* [Your instructions]: Reproduce the text of the records below verbatim, omitting the pictures.

* [Exercise materials]:
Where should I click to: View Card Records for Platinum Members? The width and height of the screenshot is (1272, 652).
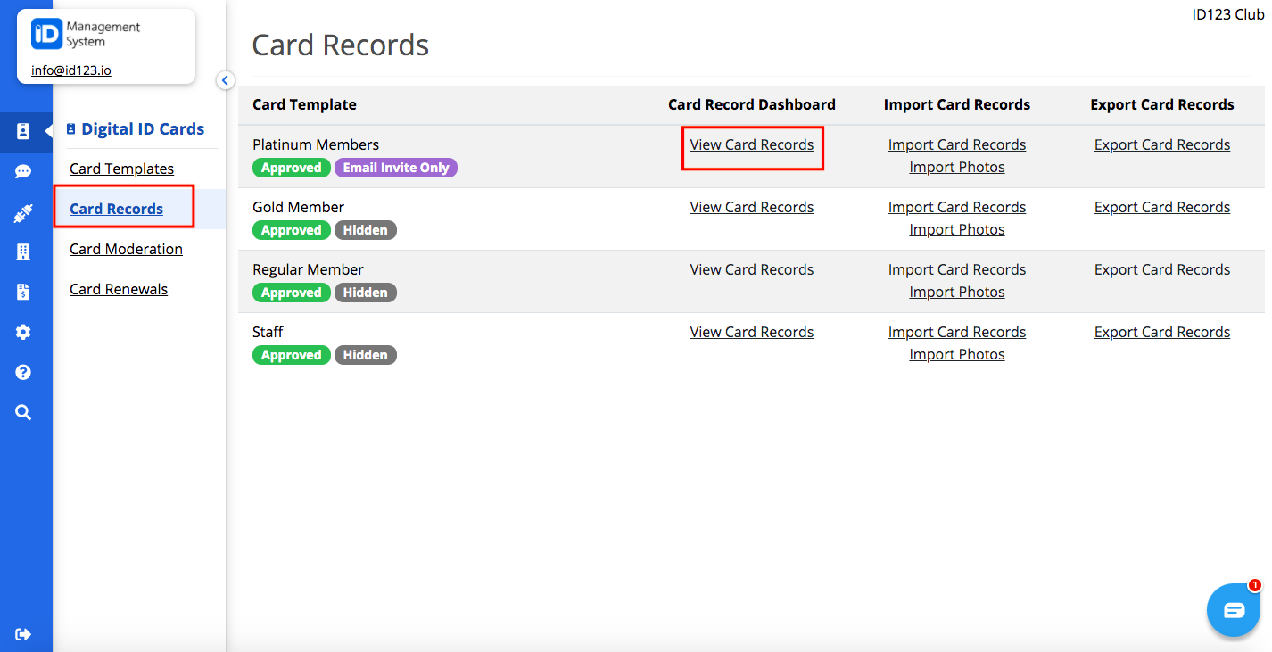pos(752,144)
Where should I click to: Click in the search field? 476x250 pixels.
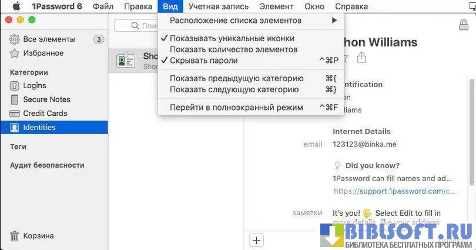138,26
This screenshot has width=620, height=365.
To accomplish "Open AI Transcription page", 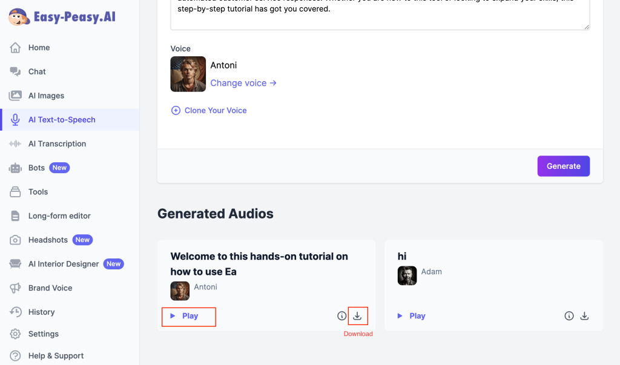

* [Answer for the task]:
Where should I click to: View Card Records for Platinum Members? The width and height of the screenshot is (1272, 652).
pos(752,144)
Where should I click to: Click in the search field? 476x250 pixels.
138,26
This screenshot has width=620, height=365.
To accomplish "Open AI Transcription page", 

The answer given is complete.